The two reads you mention above don't have any overlap so there is no record in the las files. I uploaded files to the cloud again. The whole db is 5Gb. Let me know if you need it!

Thanks, Felix

— You are receiving this because you were mentioned. Reply to this email directly, view it on GitHub https://github.com/thegenemyers/DALIGNER/issues/43#issuecomment-231531400, or mute the thread https://github.com/notifications/unsubscribe/AGkkNpYevnF_7y9VOLjD4AFajdmVYsqGks5qT4-4gaJpZM4JHFMy.

fbemm commented 8 years ago

I can confirm that the reads somehow overlap (both have a larger GC rich region) but I can't reproduce the error. LAcheck says ok on both, unsorted and sorted .las files. Pushed debug.fasta to the cloud again but probably this does not help.

thegenemyers commented 8 years ago

Hi Felix,

 I was able to confirm that the reads were the correct ones. They 

both have low complexity regions/micro satellites that result in many local alignments between these two reads. Unfortunately, the alignment that was broken in the original run is not broken when only these two reads constitute the data set. Specifically, the trace point sum was 25 less than the B-interval of the alignment in the original case, but now the B-interval is 25 less so the two correspond !

 So unfortunately something subtle is going on and we need to create 

the problem with a "small" data set if possible. Could I ask you to basically create a data base consisting of the reads in block raw_reads.11, i.e.

 DBshow raw_reads.11 >debug11.fasta
 fast2DB raw11 debug11.fasta

and another of block raw_reads.47 and then see if "daligner ... raw47 raw11" creates a .las file that exhibits the LAcheck problem? (or perhaps the concatenation of the two blocks into one split database, or "daligner ... raw11 raw 47").

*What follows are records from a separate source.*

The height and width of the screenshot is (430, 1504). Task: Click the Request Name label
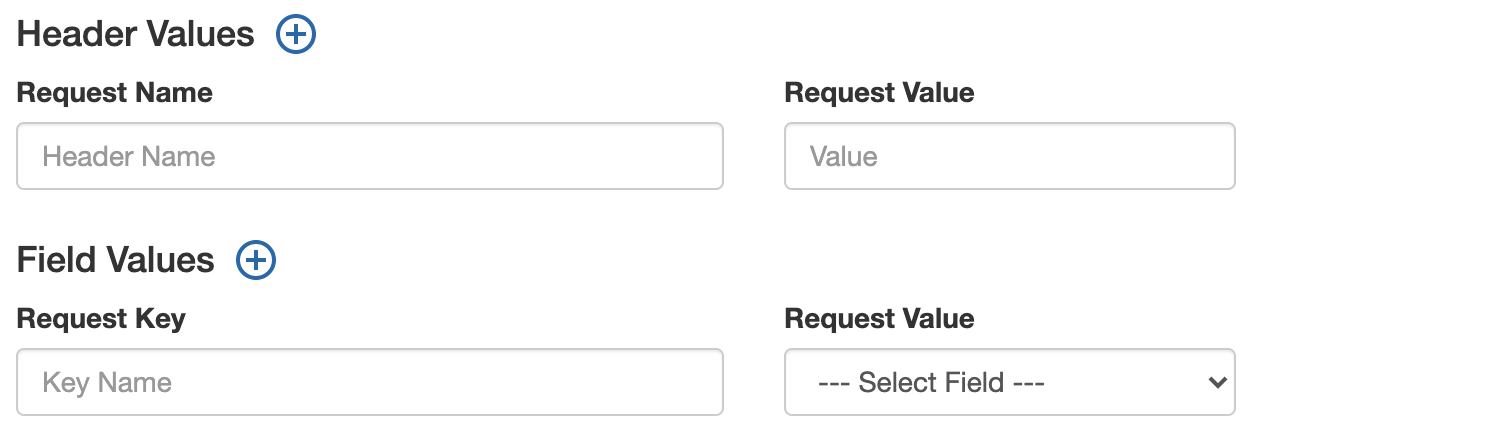tap(115, 93)
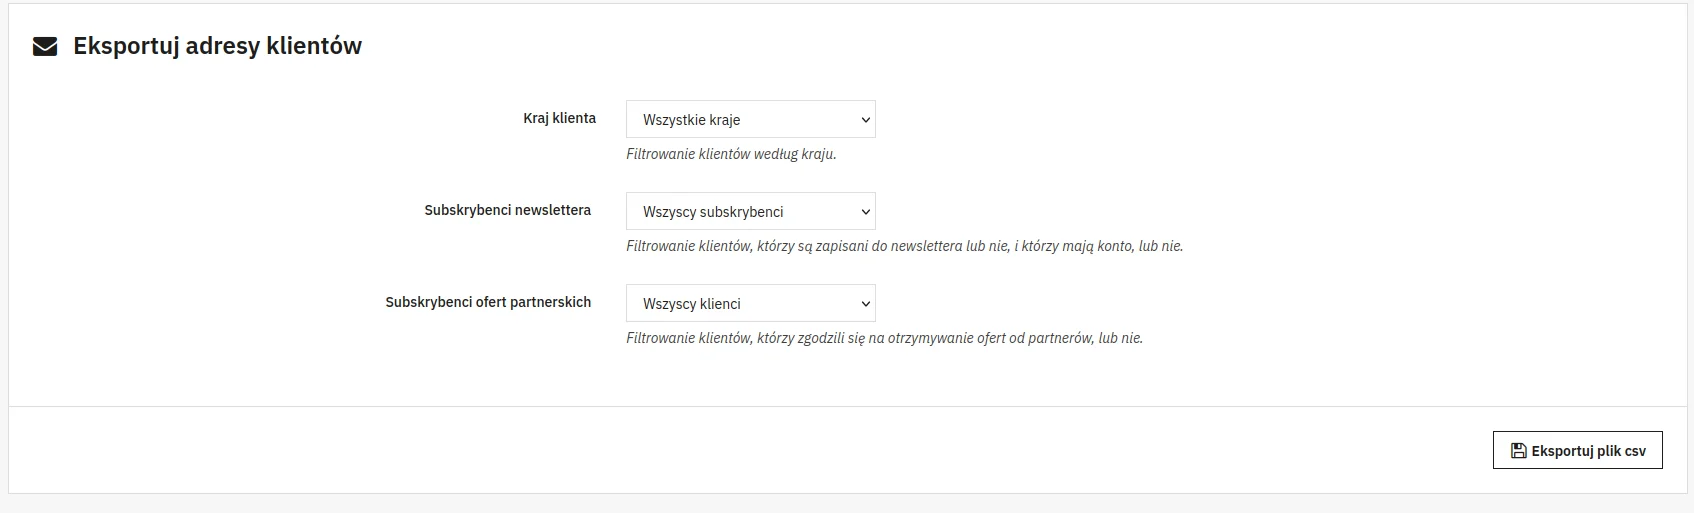Click the chevron arrow on Wszystkie kraje
This screenshot has height=513, width=1694.
coord(865,120)
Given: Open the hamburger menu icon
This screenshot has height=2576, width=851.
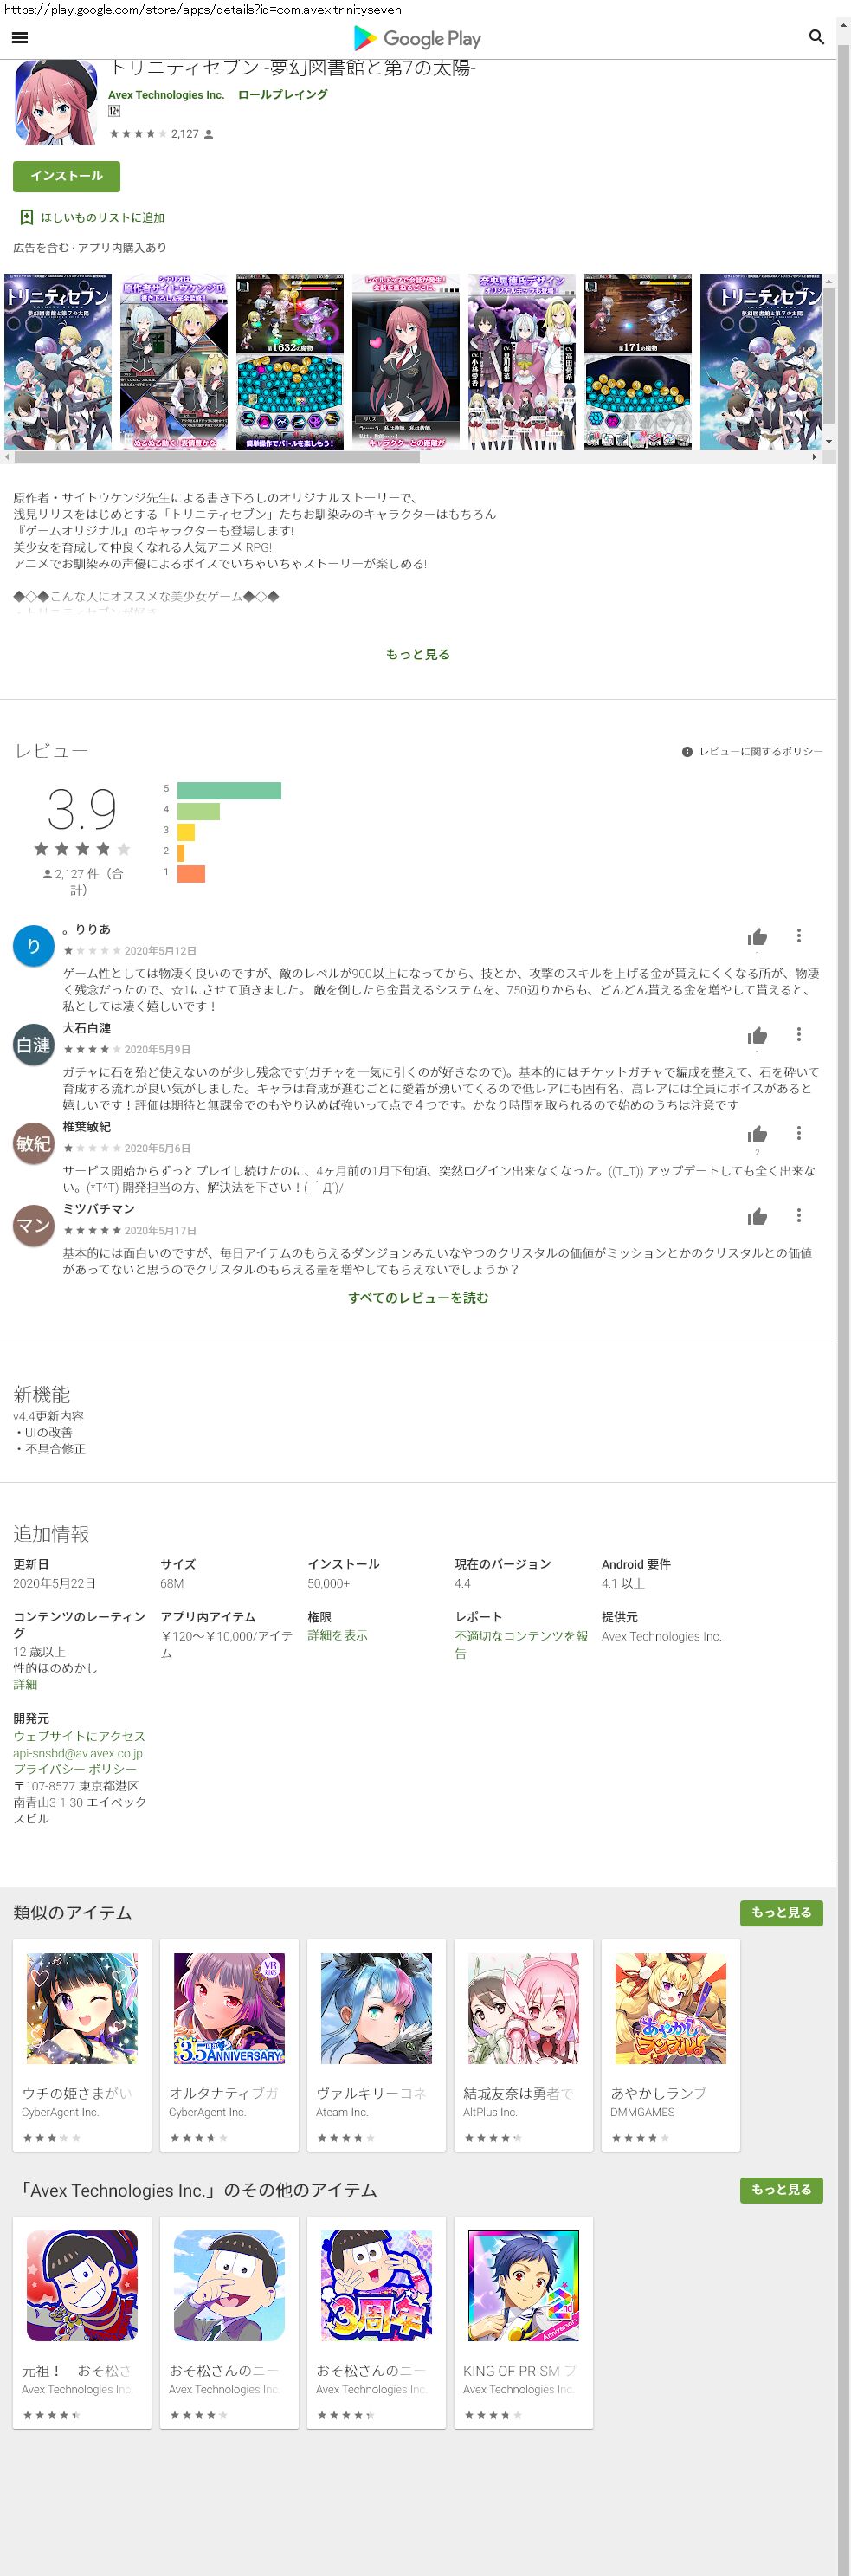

If one of these recreates the problem, then all you would need to pass me is the two blocks. Otherwise we would have to go to square 1 and I would need to download the entire DB (which I really hope we can avoid)

-- Gene

On 7/10/16, 4:03 PM, Felix Bemm wrote:

I can confirm that the reads somehow overlap (both have a larger GC rich region) but I can't reproduce the error. LAcheck says ok on both, unsorted and sorted .las files. Pushed debug.fasta to the cloud again but probably this does not help.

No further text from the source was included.